AboutCaroline's paintings explore the transient and fragmentary nature of temporal and spatial perception in relation to memory and the physicality and permanence of the painted surface. Using a combination of her own photographs and found imagery gleaned from newspapers, she focuses on the qualities and distortions of light such as shadows, silhouettes and reflections, rather than depictions of objects or people, meticulously translating ephemeral photographic fragments into paintings that are both personal and universal in feel, and far larger in scale.
Focusing on imagery and visions that might be described as being on the periphery of our conscious visual perception, the artist painstakingly builds up the image layer upon layer, employing a muted palette and traditional oil painting techniques to accentuate subtle tonal ranges and dramatic qualities of light.

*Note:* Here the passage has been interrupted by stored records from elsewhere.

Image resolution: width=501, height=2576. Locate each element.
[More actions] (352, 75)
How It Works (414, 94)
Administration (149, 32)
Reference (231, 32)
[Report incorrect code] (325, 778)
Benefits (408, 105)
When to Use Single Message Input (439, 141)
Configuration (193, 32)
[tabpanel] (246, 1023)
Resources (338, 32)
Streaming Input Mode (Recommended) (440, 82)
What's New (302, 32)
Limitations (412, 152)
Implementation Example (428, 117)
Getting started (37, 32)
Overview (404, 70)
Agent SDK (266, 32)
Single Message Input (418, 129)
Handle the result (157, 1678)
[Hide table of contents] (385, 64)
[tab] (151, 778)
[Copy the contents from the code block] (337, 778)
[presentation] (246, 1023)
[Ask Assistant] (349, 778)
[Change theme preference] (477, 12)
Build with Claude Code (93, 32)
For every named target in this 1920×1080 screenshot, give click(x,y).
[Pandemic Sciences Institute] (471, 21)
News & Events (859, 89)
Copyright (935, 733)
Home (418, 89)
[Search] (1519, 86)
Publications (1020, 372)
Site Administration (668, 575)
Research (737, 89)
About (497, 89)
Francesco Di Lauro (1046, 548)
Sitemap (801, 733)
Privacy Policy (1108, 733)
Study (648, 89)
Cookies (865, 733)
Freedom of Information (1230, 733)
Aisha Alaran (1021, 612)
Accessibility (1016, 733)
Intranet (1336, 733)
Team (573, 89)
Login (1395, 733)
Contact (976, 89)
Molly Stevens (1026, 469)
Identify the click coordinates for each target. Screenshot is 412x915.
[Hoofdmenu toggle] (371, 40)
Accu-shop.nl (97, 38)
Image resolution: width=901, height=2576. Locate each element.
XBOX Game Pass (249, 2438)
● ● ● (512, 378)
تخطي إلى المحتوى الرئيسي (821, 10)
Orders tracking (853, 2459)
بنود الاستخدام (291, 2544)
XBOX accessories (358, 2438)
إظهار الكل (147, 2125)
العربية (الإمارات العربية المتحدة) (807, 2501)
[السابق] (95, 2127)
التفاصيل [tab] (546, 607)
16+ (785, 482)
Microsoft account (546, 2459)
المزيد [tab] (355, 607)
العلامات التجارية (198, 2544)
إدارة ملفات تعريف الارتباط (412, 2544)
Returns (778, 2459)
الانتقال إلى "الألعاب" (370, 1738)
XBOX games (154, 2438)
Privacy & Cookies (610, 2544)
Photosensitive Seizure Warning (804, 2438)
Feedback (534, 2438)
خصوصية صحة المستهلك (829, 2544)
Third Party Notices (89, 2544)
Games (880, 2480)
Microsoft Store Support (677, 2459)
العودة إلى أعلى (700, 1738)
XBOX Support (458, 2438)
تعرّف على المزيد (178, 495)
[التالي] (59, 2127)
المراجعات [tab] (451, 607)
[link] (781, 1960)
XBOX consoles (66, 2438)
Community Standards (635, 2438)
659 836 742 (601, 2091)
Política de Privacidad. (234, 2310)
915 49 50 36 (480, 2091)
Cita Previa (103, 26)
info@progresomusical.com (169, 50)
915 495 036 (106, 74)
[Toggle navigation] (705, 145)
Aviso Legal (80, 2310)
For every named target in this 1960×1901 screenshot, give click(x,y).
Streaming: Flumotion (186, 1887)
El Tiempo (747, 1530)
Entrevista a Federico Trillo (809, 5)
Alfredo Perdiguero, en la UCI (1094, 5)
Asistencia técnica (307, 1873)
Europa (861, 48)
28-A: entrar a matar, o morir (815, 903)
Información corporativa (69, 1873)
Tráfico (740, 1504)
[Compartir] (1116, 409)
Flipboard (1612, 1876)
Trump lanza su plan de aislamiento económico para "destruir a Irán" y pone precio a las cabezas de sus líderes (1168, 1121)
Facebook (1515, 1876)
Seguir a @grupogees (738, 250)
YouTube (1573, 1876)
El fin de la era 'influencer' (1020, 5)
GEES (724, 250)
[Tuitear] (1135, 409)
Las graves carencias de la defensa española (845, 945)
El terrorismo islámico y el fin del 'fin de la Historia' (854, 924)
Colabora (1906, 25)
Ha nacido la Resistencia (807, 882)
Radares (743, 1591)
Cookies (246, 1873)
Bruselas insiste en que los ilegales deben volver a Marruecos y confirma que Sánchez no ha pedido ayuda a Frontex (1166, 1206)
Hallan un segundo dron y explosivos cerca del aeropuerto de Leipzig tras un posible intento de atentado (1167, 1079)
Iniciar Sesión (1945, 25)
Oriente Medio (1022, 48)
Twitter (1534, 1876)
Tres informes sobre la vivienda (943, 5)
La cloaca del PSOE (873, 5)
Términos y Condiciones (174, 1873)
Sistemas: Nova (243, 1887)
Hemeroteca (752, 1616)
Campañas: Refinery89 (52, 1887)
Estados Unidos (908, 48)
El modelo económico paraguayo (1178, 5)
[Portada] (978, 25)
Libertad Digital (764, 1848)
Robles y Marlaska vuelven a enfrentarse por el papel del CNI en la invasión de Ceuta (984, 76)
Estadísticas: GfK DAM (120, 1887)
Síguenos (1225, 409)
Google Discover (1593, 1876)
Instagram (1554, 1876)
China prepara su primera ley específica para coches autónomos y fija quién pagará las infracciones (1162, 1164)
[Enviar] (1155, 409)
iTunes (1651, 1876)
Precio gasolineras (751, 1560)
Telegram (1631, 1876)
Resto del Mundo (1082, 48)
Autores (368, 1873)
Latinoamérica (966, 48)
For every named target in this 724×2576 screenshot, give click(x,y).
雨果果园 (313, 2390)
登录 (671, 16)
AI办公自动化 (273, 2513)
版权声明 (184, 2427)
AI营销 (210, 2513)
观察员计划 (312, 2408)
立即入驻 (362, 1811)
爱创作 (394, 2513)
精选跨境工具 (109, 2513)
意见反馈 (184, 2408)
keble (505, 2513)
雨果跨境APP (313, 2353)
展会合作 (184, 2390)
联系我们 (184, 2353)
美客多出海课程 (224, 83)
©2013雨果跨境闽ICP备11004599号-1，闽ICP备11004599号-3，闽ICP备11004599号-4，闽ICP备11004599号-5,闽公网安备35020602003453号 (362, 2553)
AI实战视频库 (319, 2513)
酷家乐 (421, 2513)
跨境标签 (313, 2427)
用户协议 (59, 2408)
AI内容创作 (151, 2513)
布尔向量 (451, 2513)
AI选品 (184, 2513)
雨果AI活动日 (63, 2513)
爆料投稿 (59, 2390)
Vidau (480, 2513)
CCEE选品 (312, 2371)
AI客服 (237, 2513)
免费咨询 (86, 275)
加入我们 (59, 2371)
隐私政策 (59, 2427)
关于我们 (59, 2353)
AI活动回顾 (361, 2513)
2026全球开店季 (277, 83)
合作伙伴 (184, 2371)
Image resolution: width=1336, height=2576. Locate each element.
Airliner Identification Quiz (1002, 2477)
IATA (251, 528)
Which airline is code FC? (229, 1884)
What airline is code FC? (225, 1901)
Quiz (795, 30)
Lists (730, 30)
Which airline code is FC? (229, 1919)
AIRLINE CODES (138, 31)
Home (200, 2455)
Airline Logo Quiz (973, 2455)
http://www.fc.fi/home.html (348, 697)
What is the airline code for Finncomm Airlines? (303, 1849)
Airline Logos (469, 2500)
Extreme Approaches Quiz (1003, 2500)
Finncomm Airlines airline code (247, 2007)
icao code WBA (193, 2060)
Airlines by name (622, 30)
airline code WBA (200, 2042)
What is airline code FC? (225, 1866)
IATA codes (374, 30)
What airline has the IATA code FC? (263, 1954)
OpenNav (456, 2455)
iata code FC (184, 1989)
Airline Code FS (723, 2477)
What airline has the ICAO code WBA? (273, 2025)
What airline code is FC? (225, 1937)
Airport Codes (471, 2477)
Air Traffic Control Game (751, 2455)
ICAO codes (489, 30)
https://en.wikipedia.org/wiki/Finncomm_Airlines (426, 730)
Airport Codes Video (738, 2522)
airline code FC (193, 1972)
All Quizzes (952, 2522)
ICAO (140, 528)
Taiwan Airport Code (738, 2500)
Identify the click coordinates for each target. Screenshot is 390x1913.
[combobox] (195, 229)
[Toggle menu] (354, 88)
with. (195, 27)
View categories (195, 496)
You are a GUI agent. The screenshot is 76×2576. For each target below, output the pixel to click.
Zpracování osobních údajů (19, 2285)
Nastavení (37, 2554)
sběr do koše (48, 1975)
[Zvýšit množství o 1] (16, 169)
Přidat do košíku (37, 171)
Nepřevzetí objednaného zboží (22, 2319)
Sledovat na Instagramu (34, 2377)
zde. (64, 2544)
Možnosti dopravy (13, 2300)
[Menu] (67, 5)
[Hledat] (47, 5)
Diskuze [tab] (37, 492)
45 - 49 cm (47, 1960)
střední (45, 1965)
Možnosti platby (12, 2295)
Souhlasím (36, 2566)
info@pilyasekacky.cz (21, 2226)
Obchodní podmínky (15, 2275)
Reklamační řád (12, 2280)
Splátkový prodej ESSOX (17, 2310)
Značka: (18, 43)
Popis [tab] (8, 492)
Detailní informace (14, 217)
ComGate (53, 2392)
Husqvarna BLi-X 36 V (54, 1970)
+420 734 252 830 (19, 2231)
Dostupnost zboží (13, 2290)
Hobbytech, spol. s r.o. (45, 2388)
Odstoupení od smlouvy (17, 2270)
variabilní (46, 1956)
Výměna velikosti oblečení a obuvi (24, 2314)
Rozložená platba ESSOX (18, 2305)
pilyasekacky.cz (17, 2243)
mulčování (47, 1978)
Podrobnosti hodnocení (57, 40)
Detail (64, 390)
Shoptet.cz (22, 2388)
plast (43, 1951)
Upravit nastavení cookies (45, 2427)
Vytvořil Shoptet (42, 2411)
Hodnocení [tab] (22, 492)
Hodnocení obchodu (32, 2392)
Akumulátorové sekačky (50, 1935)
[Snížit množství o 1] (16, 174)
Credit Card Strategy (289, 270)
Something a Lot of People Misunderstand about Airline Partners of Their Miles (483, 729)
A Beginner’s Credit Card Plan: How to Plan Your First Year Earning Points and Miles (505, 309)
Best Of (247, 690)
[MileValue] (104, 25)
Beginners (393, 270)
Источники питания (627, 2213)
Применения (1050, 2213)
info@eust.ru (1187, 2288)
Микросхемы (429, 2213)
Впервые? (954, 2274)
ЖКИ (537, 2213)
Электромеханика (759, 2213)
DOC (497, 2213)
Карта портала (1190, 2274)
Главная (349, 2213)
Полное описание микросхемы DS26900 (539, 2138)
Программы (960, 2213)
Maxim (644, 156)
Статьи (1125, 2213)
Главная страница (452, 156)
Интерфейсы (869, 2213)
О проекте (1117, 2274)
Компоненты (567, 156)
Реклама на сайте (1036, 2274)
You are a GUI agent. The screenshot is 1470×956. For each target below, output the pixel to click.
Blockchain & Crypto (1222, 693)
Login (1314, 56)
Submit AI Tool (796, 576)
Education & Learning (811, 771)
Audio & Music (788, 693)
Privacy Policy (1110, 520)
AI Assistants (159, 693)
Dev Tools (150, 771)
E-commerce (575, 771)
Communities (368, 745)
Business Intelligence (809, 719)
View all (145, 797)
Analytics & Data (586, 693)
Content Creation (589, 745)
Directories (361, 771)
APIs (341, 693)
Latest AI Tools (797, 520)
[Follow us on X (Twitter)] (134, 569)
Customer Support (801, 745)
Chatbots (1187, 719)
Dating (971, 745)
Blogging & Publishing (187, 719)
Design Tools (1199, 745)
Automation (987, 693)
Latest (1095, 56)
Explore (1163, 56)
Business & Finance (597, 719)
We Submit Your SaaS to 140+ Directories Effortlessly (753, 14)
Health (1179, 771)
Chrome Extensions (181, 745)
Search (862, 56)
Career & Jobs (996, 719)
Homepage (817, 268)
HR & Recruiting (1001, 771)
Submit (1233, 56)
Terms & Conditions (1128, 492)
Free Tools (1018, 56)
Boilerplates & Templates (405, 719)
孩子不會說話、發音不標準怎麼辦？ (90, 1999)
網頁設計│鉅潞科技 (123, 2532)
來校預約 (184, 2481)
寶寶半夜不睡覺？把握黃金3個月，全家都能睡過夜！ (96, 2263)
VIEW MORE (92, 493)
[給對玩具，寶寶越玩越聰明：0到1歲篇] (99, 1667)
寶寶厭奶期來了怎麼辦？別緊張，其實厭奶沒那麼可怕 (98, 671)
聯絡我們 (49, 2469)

In so doing she emphasises the sculptural quality of light and oil paint, often producing work that oscillates between abstraction and figuration, and unearthing the uncanny from the everyday and banal.
Each painting comprises of layers or different versions of the photographed moment, eventually arriving at the final representation. The subtle difference between each layer of the photographic fragment acknowledges the discontinuities and slippages of perception, and the mediating effects of time and memory. The final painting becomes one that is more informed by the prior layer of the painting than by the photographic source itself. These laboured paintings of momentary and mechanically captured images evoke a nostalgic and obsessive impulse toward the familiar and universal, but also harbour a sense of loss and longing.
Caroline Higgs studied at Central Saint Martins and Camberwell College of Arts, where she graduated in 2002. She works across a variety of creative disciplines including film and photography and is a published writer.
In March of this year her photography was selected for publication in the book Accident Créateur, published by the Master Edition, Sorbonne. Her last solo show, Pause the Light, took place in 2005 at the House Gallery, London. She currently lives and works in South London.
Penumbra represents the artist's second solo show to focus entirely on her paintings.